--- INPUT DATA ---
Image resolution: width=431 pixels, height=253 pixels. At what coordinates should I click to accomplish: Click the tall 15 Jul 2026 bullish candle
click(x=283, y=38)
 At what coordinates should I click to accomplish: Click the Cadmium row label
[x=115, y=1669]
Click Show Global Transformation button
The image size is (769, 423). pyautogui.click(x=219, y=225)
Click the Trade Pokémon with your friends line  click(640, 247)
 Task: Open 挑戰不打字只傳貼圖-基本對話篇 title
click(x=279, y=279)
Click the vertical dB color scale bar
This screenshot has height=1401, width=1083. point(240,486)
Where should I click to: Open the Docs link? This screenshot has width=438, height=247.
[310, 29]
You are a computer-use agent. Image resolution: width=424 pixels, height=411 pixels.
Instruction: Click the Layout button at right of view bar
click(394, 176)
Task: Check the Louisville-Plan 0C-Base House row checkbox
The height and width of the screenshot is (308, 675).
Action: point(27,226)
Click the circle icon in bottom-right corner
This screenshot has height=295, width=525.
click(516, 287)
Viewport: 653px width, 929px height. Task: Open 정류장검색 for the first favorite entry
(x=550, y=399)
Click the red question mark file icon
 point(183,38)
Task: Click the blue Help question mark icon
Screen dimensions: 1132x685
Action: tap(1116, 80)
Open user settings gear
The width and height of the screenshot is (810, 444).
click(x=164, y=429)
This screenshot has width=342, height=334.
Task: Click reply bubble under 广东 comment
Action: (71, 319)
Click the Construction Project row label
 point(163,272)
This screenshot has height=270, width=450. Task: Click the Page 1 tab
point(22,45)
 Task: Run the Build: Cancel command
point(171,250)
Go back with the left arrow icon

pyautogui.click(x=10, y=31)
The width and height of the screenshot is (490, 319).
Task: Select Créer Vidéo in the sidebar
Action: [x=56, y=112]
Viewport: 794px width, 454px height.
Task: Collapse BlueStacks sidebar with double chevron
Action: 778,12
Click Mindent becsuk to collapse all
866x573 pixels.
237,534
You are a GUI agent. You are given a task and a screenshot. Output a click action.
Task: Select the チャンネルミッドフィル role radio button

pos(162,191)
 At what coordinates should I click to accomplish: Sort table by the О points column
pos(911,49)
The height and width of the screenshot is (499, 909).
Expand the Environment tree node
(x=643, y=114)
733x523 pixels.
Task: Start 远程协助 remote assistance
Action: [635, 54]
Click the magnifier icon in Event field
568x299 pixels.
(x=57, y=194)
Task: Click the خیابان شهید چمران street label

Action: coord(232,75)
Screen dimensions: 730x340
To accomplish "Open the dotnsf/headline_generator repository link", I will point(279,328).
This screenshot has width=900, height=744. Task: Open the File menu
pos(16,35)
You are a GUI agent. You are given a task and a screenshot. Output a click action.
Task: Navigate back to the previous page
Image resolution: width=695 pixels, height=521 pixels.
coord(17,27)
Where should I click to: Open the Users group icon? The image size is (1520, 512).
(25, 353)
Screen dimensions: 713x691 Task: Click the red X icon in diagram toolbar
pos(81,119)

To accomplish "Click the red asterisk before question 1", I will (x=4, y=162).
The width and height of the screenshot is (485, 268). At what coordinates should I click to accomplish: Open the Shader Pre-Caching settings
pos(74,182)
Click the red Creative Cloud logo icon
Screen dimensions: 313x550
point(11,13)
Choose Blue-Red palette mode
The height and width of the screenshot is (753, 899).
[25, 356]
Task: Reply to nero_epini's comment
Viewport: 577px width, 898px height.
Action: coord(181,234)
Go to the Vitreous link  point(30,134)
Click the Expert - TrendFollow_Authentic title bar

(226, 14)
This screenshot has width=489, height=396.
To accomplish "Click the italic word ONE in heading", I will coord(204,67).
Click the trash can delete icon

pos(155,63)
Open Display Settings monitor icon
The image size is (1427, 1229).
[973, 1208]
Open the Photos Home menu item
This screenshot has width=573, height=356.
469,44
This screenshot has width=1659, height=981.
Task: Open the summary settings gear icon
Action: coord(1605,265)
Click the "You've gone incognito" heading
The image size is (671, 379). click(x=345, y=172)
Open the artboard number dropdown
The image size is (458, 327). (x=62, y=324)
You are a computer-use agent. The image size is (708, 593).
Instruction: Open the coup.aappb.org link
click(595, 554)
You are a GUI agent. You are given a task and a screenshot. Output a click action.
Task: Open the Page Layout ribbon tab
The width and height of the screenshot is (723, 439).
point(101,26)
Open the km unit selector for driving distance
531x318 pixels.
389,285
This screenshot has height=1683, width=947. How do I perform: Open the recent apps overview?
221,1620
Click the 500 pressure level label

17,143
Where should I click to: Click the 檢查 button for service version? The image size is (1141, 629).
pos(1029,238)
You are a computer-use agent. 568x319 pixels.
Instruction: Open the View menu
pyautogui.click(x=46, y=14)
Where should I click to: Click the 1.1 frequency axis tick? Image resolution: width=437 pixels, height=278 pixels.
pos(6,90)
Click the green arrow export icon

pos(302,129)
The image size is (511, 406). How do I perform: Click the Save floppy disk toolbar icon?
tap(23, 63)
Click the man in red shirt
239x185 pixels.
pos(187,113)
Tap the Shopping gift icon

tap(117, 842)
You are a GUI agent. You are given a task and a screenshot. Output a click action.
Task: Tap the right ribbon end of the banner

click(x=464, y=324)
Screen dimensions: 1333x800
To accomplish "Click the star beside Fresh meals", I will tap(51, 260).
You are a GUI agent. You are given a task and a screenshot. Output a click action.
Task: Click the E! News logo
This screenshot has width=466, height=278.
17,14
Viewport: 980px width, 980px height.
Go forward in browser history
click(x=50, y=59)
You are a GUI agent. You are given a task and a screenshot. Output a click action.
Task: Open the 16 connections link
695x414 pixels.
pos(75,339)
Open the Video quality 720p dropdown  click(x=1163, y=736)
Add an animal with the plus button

--- WORK INSTRUCTIONS ---
Return nothing but the lines from the start of the listing above through the line containing "Click the Trade", exactly as given.

--- RESPONSE ---
Image resolution: width=431 pixels, height=253 pixels. At what coordinates should I click to accomplish: Click the tall 15 Jul 2026 bullish candle
click(x=283, y=38)
 At what coordinates should I click to accomplish: Click the Cadmium row label
[x=115, y=1669]
Click Show Global Transformation button
The image size is (769, 423). pyautogui.click(x=219, y=225)
Click the Trade Pokémon with your friends line  click(640, 247)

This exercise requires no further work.